WORK TO COMPLETE >>
Copy exactly the lines of the data below that run from the line holding "Where should I" through the line holding "The width and height of the screenshot is (1281, 751).", both ends included.

RECORDS FOR THIS EXERCISE >>
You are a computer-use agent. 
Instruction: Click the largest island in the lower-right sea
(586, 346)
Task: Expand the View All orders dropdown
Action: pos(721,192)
...
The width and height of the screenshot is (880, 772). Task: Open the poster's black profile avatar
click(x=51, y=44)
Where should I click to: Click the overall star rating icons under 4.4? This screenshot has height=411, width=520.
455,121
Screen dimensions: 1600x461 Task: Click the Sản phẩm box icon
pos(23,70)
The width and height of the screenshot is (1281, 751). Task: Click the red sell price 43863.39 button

RESPONSE FOR THIS EXERCISE >>
Where should I click to: Click the overall star rating icons under 4.4? This screenshot has height=411, width=520.
455,121
Screen dimensions: 1600x461 Task: Click the Sản phẩm box icon
pos(23,70)
The width and height of the screenshot is (1281, 751). Task: Click the red sell price 43863.39 button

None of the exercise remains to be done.